Know the financing options
– Bootstrapping: Retain control and grow sustainably by reinvesting revenue. Best for businesses with predictable unit economics and slow-burn growth.
– Angel investors and micro-VCs: Provide early capital and mentorship. Angels often invest based on founder-market fit and early traction.
– Seed/venture capital: Priced rounds bring significant growth capital but require trade-offs in ownership and control. Look for investors that add distribution, hiring, or domain expertise.
– Convertible instruments: SAFEs and convertible notes delay valuation conversations and speed closings.
Understand cap and discount mechanics to assess long-term dilution.
– Revenue-based financing and debt: Non-dilutive options that work when sales are predictable. Monthly repayments are tied to revenue, so model cash flow carefully.
– Grants and corporate partnerships: Useful for specific sectors or strategic access; typically non-dilutive but can come with reporting obligations.
Focus on runway and milestones
Investors fund milestones, not hope. Raise enough to hit the next set of measurable goals—product-market fit, key hires, revenue inflection, or major partnerships. Many founders aim to secure cash that covers a comfortable runway plus contingency, then clearly map milestones to that runway. This makes your raise story more compelling and lowers the chance of a distracting interim bridge round.
Prepare the fundamentals
– Clean cap table: An organized capitalization table with clear option pools avoids surprises during diligence and protects fellow founders from unexpected dilution.
– Financial model: Show unit economics, burn rate, and scenario-driven projections. Be realistic and transparent about assumptions.
– Traction and metrics: Highlight leading indicators—customer acquisition cost, lifetime value, retention, and conversion funnels—rather than vanity metrics.
– Data room: Include incorporation documents, cap table, contracts, IP filings, and key employee agreements. Speed and transparency in due diligence build trust.
Understand term sheets and common pitfalls
Valuation matters, but terms matter more. Key provisions to scrutinize:
– Liquidation preference: How proceeds are distributed on exit can dramatically affect founder outcomes.

– Participation rights and multiple liquidation layers: Avoid investor-friendly clauses that double-dip.
– Anti-dilution protections: Know whether protections are full ratchet or weighted average.
– Board composition and protective provisions: Maintain operational flexibility while giving investors necessary oversight.
– Pro rata rights and option pools: Track how future rounds will dilute existing ownership.
Choose investors strategically
Capital is a tool; the right partner provides introductions, hires, and strategic counsel.
Size your round to attract investors who are aligned on vision and stage. Speak with portfolio founders to validate an investor’s reputation. A smaller check from a high-value investor can outperform a larger cheque from a passive backer.
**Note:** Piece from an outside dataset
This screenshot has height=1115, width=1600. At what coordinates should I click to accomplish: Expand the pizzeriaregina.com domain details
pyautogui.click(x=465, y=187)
Negotiate with clarity and speed
Be prepared to walk away. Have a preferred structure but remain flexible on non-fundamental items. Use competitive interest—timely conversations with multiple parties—to improve terms. Engage experienced legal counsel early to avoid unfavorable boilerplate and to speed closing.
Fundraising is an ongoing discipline. Treat each round as a strategic opportunity to refine your story, align incentives, and build a stronger company.
Start with a clean cap table, realistic milestones, and a shortlist of investors who bring more than money—then execute with focus and transparency to secure the right capital on the right terms.